Erythromycin is a macrolide antibiotic that was first discovered in the 1940s and introduced into clinical practice in the 1950s. It is primarily used to treat bacterial infections caused by Gram-positive organisms and some Gram-negative bacteria, including respiratory tract infections, skin infections, and sexually transmitted infections. Erythromycin works by inhibiting bacterial protein synthesis through binding to the 50S ribosomal subunit, which prevents translocation of peptides during translation. Its development offered an alternative to penicillin, particularly for patients with penicillinallergies, and it remains a key agent in the treatment of various infections, although its use has declined in favor of newer macrolides with improvedpharmacokinetic profiles and reduced gastrointestinal side effects.
BRAND NAMES
Erythrocin – widely used in tablet, capsule, and injectable forms.
E-Mycin – available for oral and parenteral administration.

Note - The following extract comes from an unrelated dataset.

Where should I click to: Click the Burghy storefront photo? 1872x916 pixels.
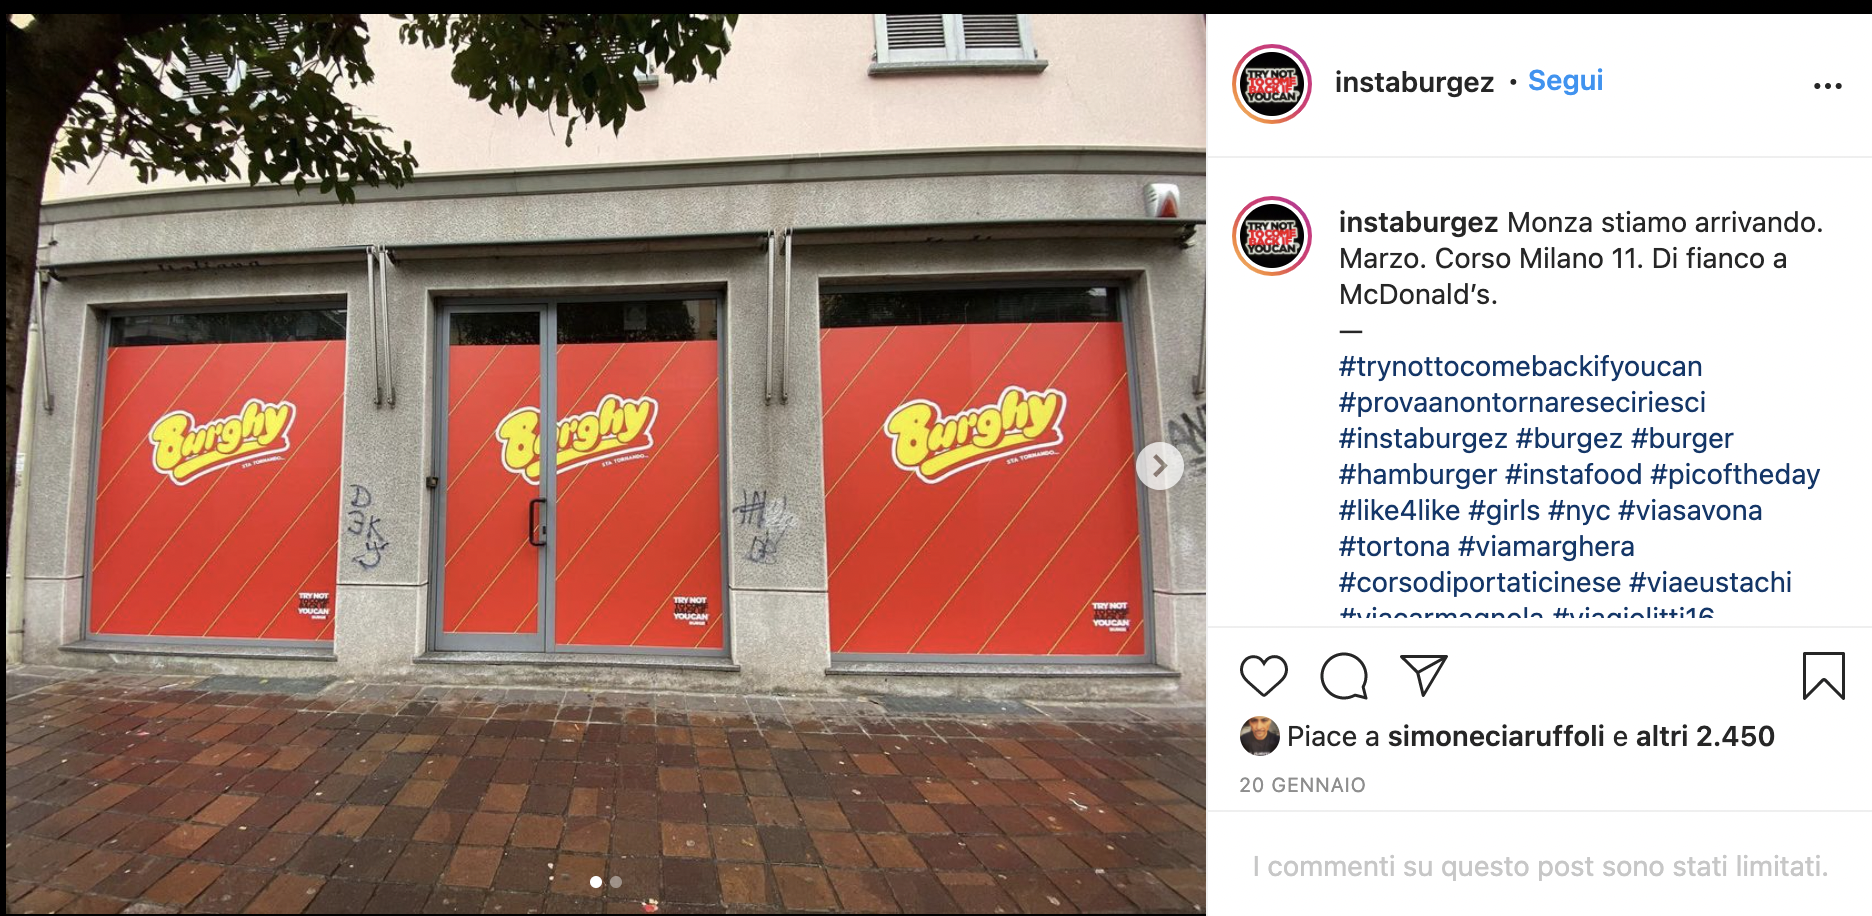tap(606, 464)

Erythro – used in some regions for oral formulations.
MECHANISM OF ACTION
It binds reversibly to the 50S subunit of bacterial ribosomes, specifically near the peptidyl transferase center, which blocks the translocation of peptides during translation.
PHARMACOKINETICS
Absorption
Erythromycin is rapidly absorbed from the gastrointestinal tract after oral administration, but its bioavailability is variable (about 30–65%) due to acid degradation in the stomach.
Distribution
Erythromycin is widely distributed throughout body tissues and fluids, particularly in the liver, lungs, bile, and spleen, but it achieves lower concentrations in cerebrospinal fluid (CSF). It is approximately 70–90% protein-bound in plasma, mainly to albumin.
Metabolism
Erythromycin is extensively metabolized in the liver by the cytochrome P450 enzyme system, primarily CYP3A4. Its metabolism produces several inactive metabolites, which are eventually excreted in the bile.
Elimination
Erythromycin is primarily eliminated via hepatic metabolism, with most of the drug and its metabolites excreted in the bile into the feces. A small proportion (approximately 5–15%) is excreted unchanged in the urine.
PHARMACODYNAMICS
Erythromycin exerts its therapeutic effects by inhibiting bacterial protein synthesis. It binds to the 50S subunit of bacterial ribosomes, blocking the translocation of peptide chains during translation, which prevents bacterial growth and replication.
ADMINISTRATION
Erythromycin can be administered via oral, intravenous, or topical routes depending on the site and severity of the infection. Oral formulations, including tablets, capsules, and suspensions, are commonly used, with some preparations taken on an empty stomach to improve absorption, while others may be taken with food to reduce gastrointestinal irritation.
DOSAGE AND STRENGTH
Erythromycin is available in a variety of dosage forms and strengths to treat different types of infections. Oral tablets and capsules are commonly available in 250 mg, 333 mg, and 500 mg strengths, while oral suspensions are typically 125 mg/5 mL or 200 mg/5 mL.
DRUG INTERACTIONS
Erythromycin can interact with a variety of medications, primarily due to its inhibition of the CYP3A4 enzyme, which affects the metabolism of many drugs. Co-administration with statins such as simvastatin or atorvastatin may increase the risk of myopathy or rhabdomyolysis, while concurrent use with warfarin can enhance anticoagulant effects, raising the likelihood of bleeding.
FOOD INTERACTIONS
Erythromycin absorption can be affected by food, depending on the formulation. Standard erythromycin base tablets or capsules are best taken on an empty stomach (1 hour before or 2 hours after meals) to maximize absorption, as food can reduce bioavailability.
CONTRAINDICATIONS
Erythromycin is contraindicated in patients with a known hypersensitivity to erythromycin, other macrolide antibiotics, or any component of the formulation, as this can trigger allergic reactions ranging from rash to anaphylaxis.
SIDE EFFECTS
Gastrointestinal: Nausea, vomiting, abdominal pain, diarrhea, dyspepsia
Hepatic: Cholestatic hepatitis, elevated liver enzymes, jaundice (rare)
Allergic reactions: Rash, urticaria, pruritus, rarely anaphylaxis
Cardiovascular: QT prolongation, arrhythmias, palpitations (especially in patients with underlying heart conditions)
Central nervous system: Headache, dizziness, vertigo
Other: Rare hearing disturbances (reversible), transient eosinophilia.
TOXICITY
Erythromycin toxicity is uncommon but can occur with overdose, prolonged therapy, or in patients with hepatic or cardiac impairment. Gastrointestinal symptoms such as severe nausea, vomiting, abdominal pain, and diarrhea are the most frequently observed signs of toxicity. Hepatic toxicity can manifest as cholestatic hepatitis, jaundice, and elevated liver enzymes, particularly in patients with pre-existing liver disease.